Whatever your views on that subject, what is becoming increasingly clear is that the structural changes in retail habits are creating opportunities elsewhere in the property market. Investor appetite for good covenants in the retail and leisure market is strong at present, but it's worth taking a moment to look at the gathering momentum in the industrial sector.
Lambert Smith Hampton's recent update for the Second Quarter of 2017 on Distribution Warehouses reports that rolling average transaction yields for industrial property was lower in Q2 than for retail for the first time ever (5.8% vs 6.09%).
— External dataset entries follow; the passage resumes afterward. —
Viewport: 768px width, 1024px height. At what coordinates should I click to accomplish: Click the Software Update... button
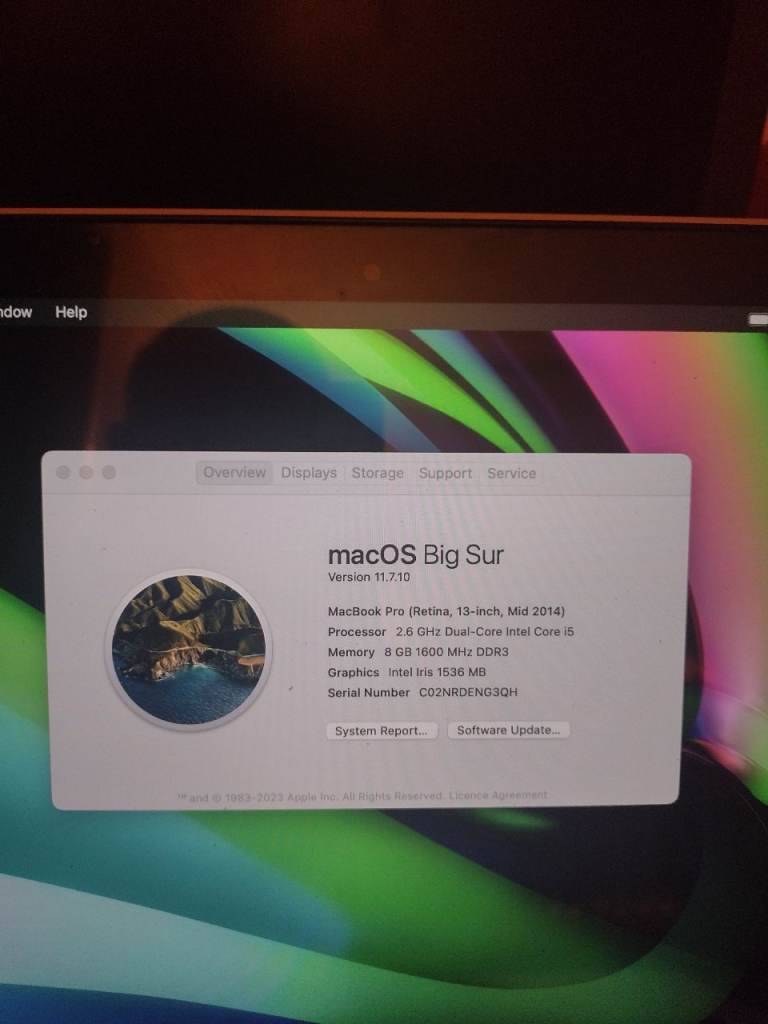point(509,730)
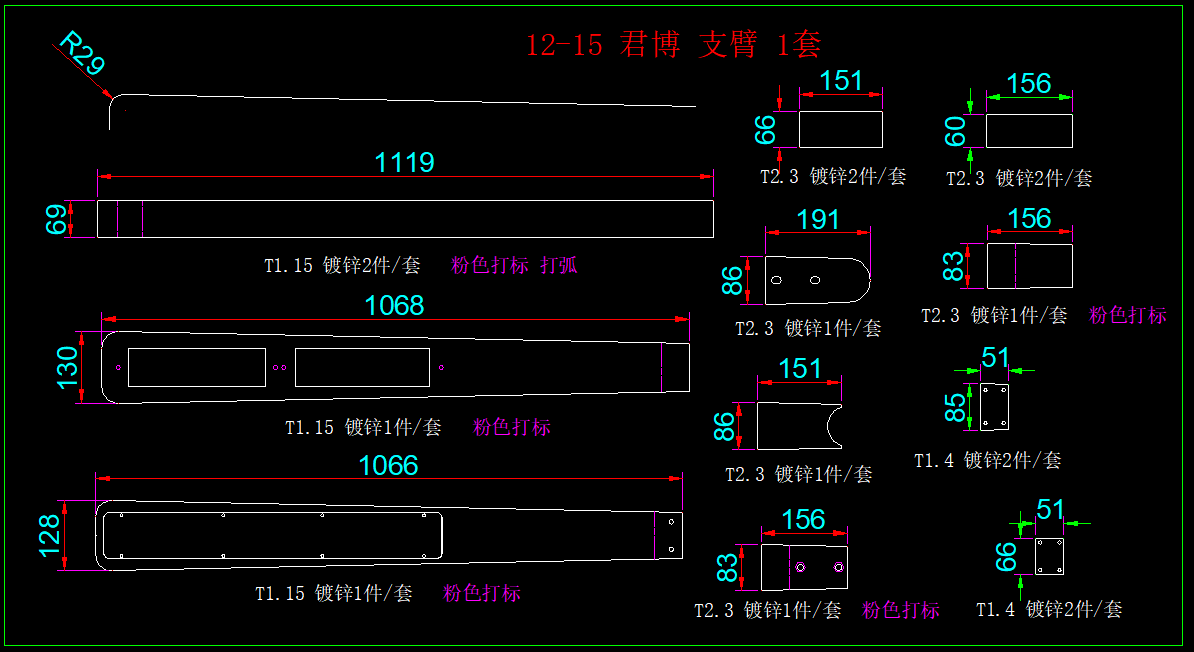1194x652 pixels.
Task: Select the small plate with four holes beside dimension 85
Action: pyautogui.click(x=994, y=407)
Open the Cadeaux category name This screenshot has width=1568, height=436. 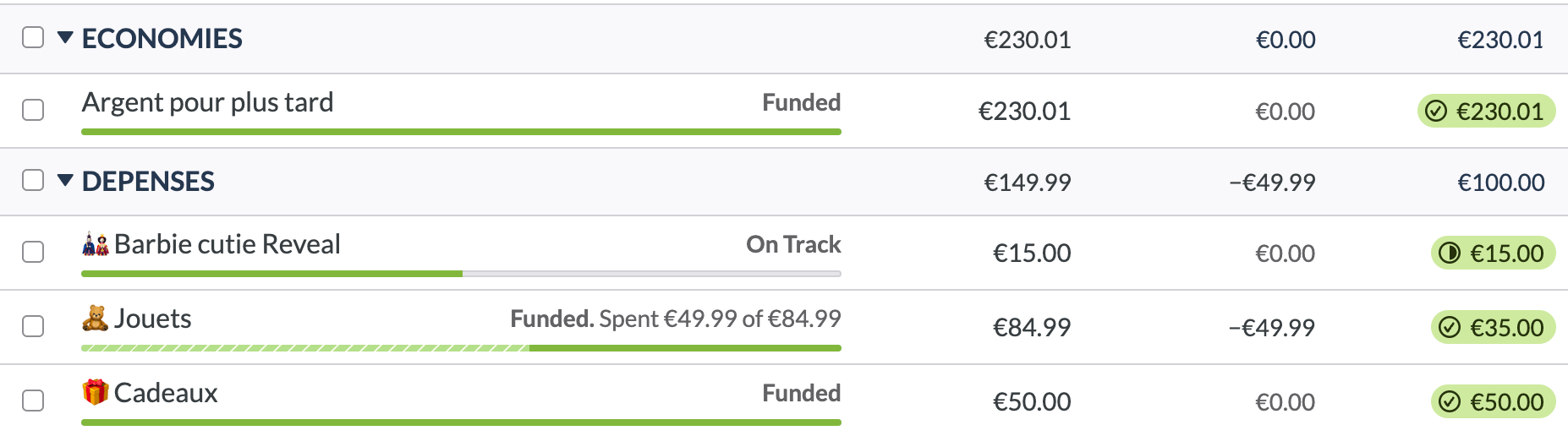pos(166,393)
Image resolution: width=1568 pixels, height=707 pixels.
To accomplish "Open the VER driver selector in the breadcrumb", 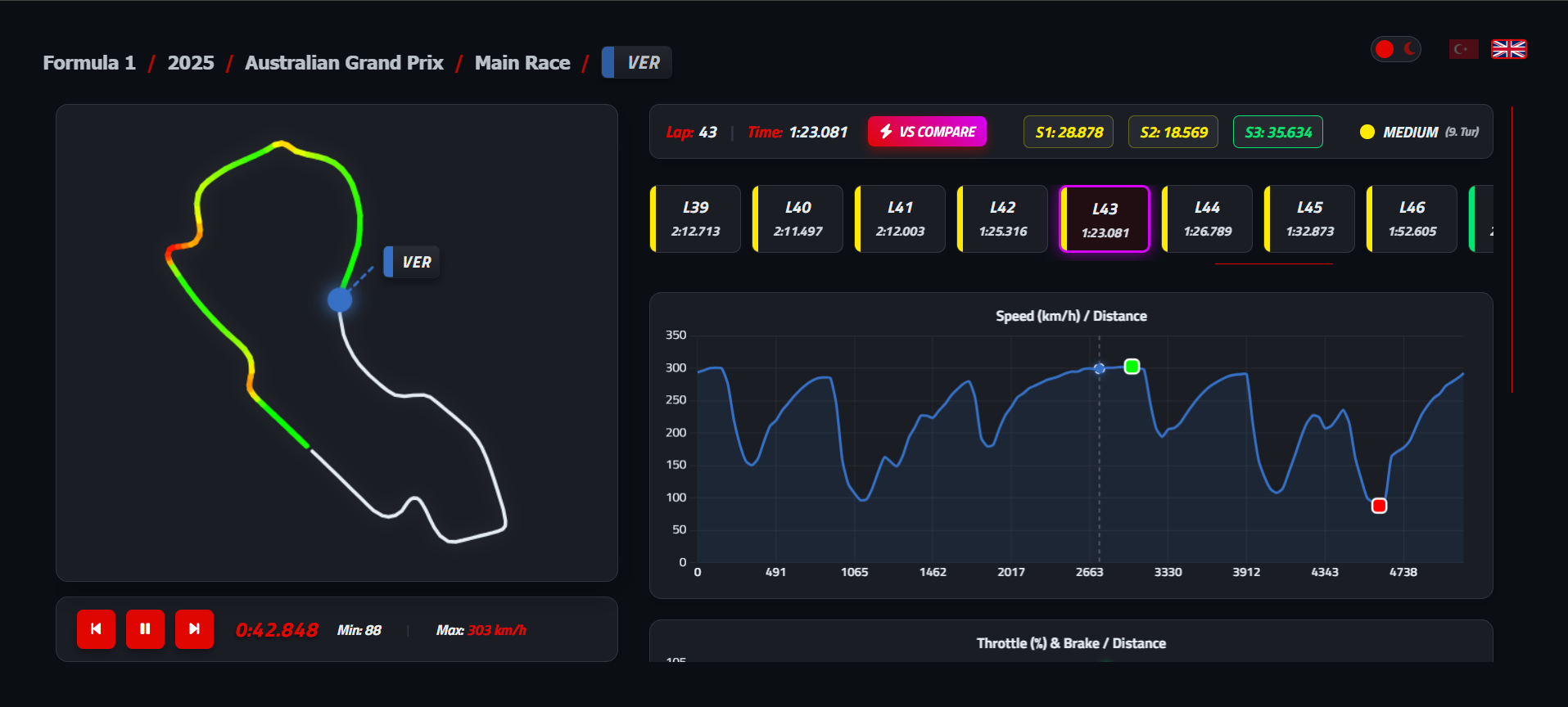I will pyautogui.click(x=637, y=63).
Knight Frank's Logistics & Industrial commentary for H1 flags capital growth at an annual rate of 6.2%, with annual rental growth of 3.8% in June 2017, well ahead of inflation; so we are seeing both yield compression and rental growth that is well ahead of inflation -- all that against a backdrop of Brexit that has seen occupier take up down by 15% on the previous 6 months.
The driver behind this is clear -- overall growth in demand for distribution centres to accommodate the rapid increase in on-line shopping, coupled with a real shortage of new development. The demand is not just at the larger end of the scale, however -- as consumers have become more demanding, on-line retailers have been pushed to meet ever more challenging delivery requirements causing pressure on retailers to create both regional distribution hubs as well as an effective network of smaller centres to fulfil "last mile" delivery to consumers' front doors.